=== Trecho citado ===

A partir daí, Maeve consegue hackear o sistema e ganha acesso às câmeras do mundo lá fora, identificando que sua “pérola” — seu cérebro eletrônico — está conectado a um computador. Quando ela invade um robô, toma sua pérola na mão e põe em ação uma tentativa de fuga espetacular, vemos um dos raros furos de enredo em Westworld: como ela pode controlar toda a ação se está desconectada de qualquer sistema ou computador quando sua pérola está nas mãos do robô? Ah, só fizeram um upload dela no sistema, que não está usando a pérola para nada? Então por que essa pérola não está guardada em algum lugar qualquer e continua conectada ao sistema? Bom, isso tudo é irrelevante, uma chatice de minha parte. Vamos em frente.
De qualquer forma, quando Maeve acorda, está vestida de branco e caminha por uma vasta mansão até encontrar seu captor: Engerraund Serac, também vestido de branco.
Aqui é interessante observar que por design, o branco e o preto costumam denotar “bem” e “mal” em Westworld. William começou usando branco lá na primeira temporada, e não é à toa que se tornou o “homem de preto”. Nessa temporada, Dolores usou preto em quase todo o episódio 1, e agora vemos Maeve e Serac de branco. Não tem como a mensagem ser mais clara: os produtores querem que saibamos quem está de qual lado do “bem”. Se as coisas são assim preto-e-branco, não aposto um centavo, mas é interessante identificar para onde os produtores querem que lancemos nosso olhar subliminar.
Maeve descobre que foi cooptada por Serac para uma missão simples: matar Dolores. Se ela vai fazer isso ou não, e mesmo se essa é a intenção final de Serac ou não, tenho seríssimas dúvidas. Mas o fato é que Serac investiu tempo e recursos para recriá-la a seu modo: muito provavelmente com sua capacidade de controlar objetos cibernéticos à sua volta (anfitriões, robôs e tal), mas com mecanismos de defesa que a impeçam — como já a impediram — de causar dano a ele.

=== Material fornecido ===

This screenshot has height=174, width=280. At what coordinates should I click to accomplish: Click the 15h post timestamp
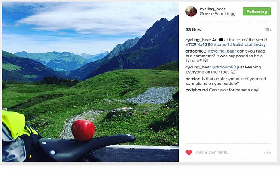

===

- _Tarefa proposta 1_: Pode transcrever, do trecho sobre Westworld, a parte que abre com as palavras que contêm "Aqui é interessante" e fecha com "nosso olhar subliminar."?
- _Tarefa proposta 2_: Pode levar adiante a análise sobre Maeve e Serac em Westworld, começando logo depois da última frase do trecho?
O material não tem nenhum papel nesta atividade.

- _Resposta 1_:
Aqui é interessante observar que por design, o branco e o preto costumam denotar “bem” e “mal” em Westworld. William começou usando branco lá na primeira temporada, e não é à toa que se tornou o “homem de preto”. Nessa temporada, Dolores usou preto em quase todo o episódio 1, e agora vemos Maeve e Serac de branco. Não tem como a mensagem ser mais clara: os produtores querem que saibamos quem está de qual lado do “bem”. Se as coisas são assim preto-e-branco, não aposto um centavo, mas é interessante identificar para onde os produtores querem que lancemos nosso olhar subliminar.

- _Resposta 2_:
Sobre Serac ainda há muito a ser descoberto e a ser dito. Ele ocupará, penso, o lugar de Ford nessa temporada. Será o semideus, controlando o fluxo das ações dos bastidores. Não saberemos a extensão de seu poder até que ele resolva nos mostrar, e desconfio que seja grande. Afinal de contas, ele criou Rehoboam, que efetivamente controla a Humanidade inteira. “Engerraund Serrac”, aliás, é um anagrama para “a danger censurer”, ou um censor de perigo, aquele que censura, que barra o perigo. Pode ser só uma coincidência, mas penso que esse é o papel de Serac: um guia, evitando que a Humanidade se exponha indevidamente a perigos. Rehoboam, pelo que podemos depreender, corrige a rota das pessoas e assim resolve, por exemplo, o problema do aquecimento global.
O que mais me intrigou na fala de Serac foi o que ele disse sobe a “guerra” que afirma estar em curso:
“Ninguém sabe que está acontecendo, ou que já foi perdida.”
Penso que Serac, aqui, nos mostra o que só descobriremos lá na frente, quiçá no fim dessa temporada (mas provavelmente mais à frente ainda): a guerra entre anfitriões e humanos será vencida pelos anfitriões. Dolores será bem-sucedida em seus esforços. Serac, de alguma forma, já sabe disso, e luta agora por criar um futuro em que possa salvar a Humanidade do que provavelmente seria sua extinção. Talvez ele esteja prevendo que Dolores vai, em última instância, optar por destruir a espécie humana mesmo depois de nos ter subjugado, e Maeve deve estar lá para impedi-la, justamente porque ela não liga a mínima nem pelos humanos nem pelos demais anfitriões.
De qualquer forma, Maeve é o coringa desse baralho, um agente livre (mais ou menos, como mostra o botão mágico de Serac) que pode se contrapor aos planos de Dolores.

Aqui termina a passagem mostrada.